In this part we are gonna use population images of Thailand, downloaded from The Humanitarian Data Exchange.
I was looking for access to a REST API so that I can use the python `requests` library. But I couldnt see any such API documentation for this, only a Python SDK on humdata.org. I decided to just manually download the relevant files directly from the website: https://data.humdata.org/dataset/worldpop-age-and-sex-structures-for-thailand

We wanted data for kids (male/female) aged 5-20 years old.
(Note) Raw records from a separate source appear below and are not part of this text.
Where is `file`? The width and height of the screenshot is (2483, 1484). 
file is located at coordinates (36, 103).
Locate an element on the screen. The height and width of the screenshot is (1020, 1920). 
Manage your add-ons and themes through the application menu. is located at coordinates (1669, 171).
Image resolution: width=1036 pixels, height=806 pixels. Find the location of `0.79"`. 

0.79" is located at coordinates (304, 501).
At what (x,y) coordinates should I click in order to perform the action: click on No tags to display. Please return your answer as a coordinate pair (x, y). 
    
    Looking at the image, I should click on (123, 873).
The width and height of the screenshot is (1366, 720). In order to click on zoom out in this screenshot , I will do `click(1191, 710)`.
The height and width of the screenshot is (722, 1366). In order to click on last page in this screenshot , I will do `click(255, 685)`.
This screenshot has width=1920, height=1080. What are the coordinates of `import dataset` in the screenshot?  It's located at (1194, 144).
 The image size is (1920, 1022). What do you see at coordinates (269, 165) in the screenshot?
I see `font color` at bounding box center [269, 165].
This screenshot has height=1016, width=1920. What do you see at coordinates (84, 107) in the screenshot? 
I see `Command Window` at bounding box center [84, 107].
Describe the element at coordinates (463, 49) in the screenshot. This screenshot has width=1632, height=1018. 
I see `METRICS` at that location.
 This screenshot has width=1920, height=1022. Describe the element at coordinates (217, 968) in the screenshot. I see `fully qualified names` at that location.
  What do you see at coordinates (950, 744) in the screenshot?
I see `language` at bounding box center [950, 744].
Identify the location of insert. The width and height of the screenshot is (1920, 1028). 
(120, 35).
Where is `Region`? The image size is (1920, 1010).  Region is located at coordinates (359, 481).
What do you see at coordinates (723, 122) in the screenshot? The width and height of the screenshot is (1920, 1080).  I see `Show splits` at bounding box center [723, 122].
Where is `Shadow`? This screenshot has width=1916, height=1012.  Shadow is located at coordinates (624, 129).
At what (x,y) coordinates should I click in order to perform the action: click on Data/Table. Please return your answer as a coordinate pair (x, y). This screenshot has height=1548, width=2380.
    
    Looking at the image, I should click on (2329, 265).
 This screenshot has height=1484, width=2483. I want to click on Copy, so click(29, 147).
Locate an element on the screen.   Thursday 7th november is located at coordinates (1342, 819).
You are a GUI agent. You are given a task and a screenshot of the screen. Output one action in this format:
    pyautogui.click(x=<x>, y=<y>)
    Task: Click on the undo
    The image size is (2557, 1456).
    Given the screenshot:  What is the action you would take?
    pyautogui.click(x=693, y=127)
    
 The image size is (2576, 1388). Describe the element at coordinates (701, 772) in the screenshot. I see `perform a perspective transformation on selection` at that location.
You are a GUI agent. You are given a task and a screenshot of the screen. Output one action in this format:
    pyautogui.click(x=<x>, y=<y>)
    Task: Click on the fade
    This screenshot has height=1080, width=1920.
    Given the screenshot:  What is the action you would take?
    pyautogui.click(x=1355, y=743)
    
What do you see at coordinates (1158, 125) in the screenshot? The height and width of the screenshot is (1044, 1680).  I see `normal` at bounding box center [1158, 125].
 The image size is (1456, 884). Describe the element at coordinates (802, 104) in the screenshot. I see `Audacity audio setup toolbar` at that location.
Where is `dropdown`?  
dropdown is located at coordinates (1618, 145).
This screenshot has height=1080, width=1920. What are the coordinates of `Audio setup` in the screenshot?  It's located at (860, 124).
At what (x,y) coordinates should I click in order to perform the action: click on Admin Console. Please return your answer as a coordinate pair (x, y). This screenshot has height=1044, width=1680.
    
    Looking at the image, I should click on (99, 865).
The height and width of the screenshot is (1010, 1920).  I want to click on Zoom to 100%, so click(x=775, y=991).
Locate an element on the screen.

Therefore I set out to download the relevant files such as:
`tha_m_5_2020.tif`, `tha_f_5_2020.tif`, `tha_m_10_2020.tif`, `tha_10_5_2020.tif` etc

I saved these in a data folder and started exploring the data and how to work with it (also completely new to me).

In [None]:
# Explore working with GEOTIF files and plot raster image
import rasterio as rs
import numpy as np
from matplotlib import pyplot as plt

raster_data = rs.open("data/tha_m_5_2020.tif")
raster_data_band = raster_data.read(1)
raster_data_band[raster_data_band < 0] = None

plt.rcParams['figure.figsize'] = 14, 14
plt.imshow(np.log10(raster_data_band+1),)
bar = plt.colorbar()